Spices: The Importance of Fresh Garam Masala & Red Chili Powder
Freshly ground garam masala makes a world of difference! If you can, grind your own. As for red chili powder, use a good quality one – Kashmiri chili powder is great for color and mild heat.
Oil & Butter: Choosing the Right Fats for Flavor
I like to use a combination of oil and butter for the tempering. The oil has a higher smoke point, while the butter adds a lovely richness. Ghee (clarified butter) is also a fantastic option if you have it!
Step-By-Step Instructions
Alright, let’s get cooking!
- Heat the oil in a pressure cooker over medium heat. Add the chopped onion and sauté until it turns translucent – about 5 minutes.
- Add salt, red chili powder, and ginger-garlic paste. Fry for about a minute, until fragrant. Don’t let the garlic burn!
- Now, add the chopped tomato and cook until it softens – another 3-4 minutes.
- Add the soaked and drained urad dal and rajma to the cooker. Pour in enough water to cover the lentils by about 2 inches.
- Close the pressure cooker and cook for 3-4 whistles. Let the pressure release naturally. This is important – don’t force it open!
- Once the cooker has cooled down, open it and simmer the dal on low heat for about 10-15 minutes. This helps the flavors meld together.
- Stir in the milk and let it blend into the mixture. This adds a lovely creaminess.
- While the dal is simmering, prepare the tempering. Heat the butter and oil in a separate pan. Add the cumin seeds, chopped garlic, and torn dried red chilies. Sauté until the cumin seeds start to splutter and the garlic turns golden brown.
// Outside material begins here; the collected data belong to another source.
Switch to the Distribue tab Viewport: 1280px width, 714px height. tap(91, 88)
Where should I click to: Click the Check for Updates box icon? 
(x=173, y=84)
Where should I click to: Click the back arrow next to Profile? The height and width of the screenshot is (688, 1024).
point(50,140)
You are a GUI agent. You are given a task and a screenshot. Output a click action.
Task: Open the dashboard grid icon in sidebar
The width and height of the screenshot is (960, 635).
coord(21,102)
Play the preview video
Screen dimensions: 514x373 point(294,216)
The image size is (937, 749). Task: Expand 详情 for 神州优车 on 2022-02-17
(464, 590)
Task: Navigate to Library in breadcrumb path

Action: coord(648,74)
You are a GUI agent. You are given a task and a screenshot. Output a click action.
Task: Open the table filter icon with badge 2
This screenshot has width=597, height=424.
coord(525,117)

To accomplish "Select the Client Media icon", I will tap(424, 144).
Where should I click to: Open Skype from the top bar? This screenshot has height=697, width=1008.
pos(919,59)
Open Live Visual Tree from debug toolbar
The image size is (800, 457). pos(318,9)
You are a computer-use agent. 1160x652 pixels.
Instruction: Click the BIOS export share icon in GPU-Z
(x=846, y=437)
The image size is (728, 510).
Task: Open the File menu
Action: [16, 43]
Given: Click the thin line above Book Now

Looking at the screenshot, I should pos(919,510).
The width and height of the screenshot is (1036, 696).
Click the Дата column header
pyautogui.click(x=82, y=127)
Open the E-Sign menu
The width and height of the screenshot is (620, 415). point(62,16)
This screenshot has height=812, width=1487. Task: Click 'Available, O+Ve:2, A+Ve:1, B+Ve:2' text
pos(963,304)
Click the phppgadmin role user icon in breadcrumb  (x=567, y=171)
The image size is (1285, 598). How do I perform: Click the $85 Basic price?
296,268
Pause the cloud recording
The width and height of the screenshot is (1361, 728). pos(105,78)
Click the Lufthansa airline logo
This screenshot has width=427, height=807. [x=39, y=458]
- Pour the tempered spices into the dal. Add the garam masala and mix well. Adjust the salt to taste.
- Serve hot with naan or rice!
Expert Tips
- Don’t skip the soaking step! It really does make a difference in the texture of the dal.
- If you’re using older lentils, you might need to add a little more cooking time.
- Taste as you go and adjust the spices to your liking.
Variations
- Vegan Adaptation: Simply skip the butter and use oil for both the dal and the tempering.
- Gluten-Free Adaptation: This recipe is naturally gluten-free! Just ensure your garam masala doesn’t contain any gluten-containing ingredients.
- Spice Level Adjustment (Mild to Spicy): Reduce or omit the red chili powder for a milder flavor. Add a pinch of cayenne pepper for extra heat. My friend, Priya, loves to add a finely chopped green chili for a fresh kick!
- Festival Adaptations (Makar Sankranti/Lohri): This dal is often served during Makar Sankranti and Lohri. You can add a dollop of white butter (makhan) on top for a traditional touch.
Serving Suggestions
This Urad Dal & Rajma is fantastic with:
- Naan bread
- Steamed rice (basmati is my go-to!)
- Raita (yogurt dip)
- A side of chopped onions and lemon wedges
Storage Instructions
Leftovers can be stored in an airtight container in the refrigerator for up to 3 days. You can also freeze it for up to 2 months. Just thaw it overnight in the refrigerator before reheating.
FAQs
What is the best way to soak urad dal and rajma for optimal texture?
Soak them in plenty of water for at least 4-6 hours, or overnight. This softens them and reduces cooking time.
Can I use a regular pot instead of a pressure cooker for this dal?
Yes, you can! But it will take much longer to cook – about 1.5 to 2 hours. Make sure to keep the pot covered and stir occasionally.
How can I adjust the consistency of the dal – make it thicker or thinner?
If you want a thicker dal, simmer it for longer, uncovered, to allow some of the liquid to evaporate. For a thinner dal, add a little more hot water.
What are some good accompaniments besides naan and rice?
Raita, a simple salad, or even a side of roasted vegetables would be lovely.
Can this dal be made ahead of time and frozen?
Absolutely! It freezes beautifully. Just let it cool completely before transferring it to a freezer-safe container.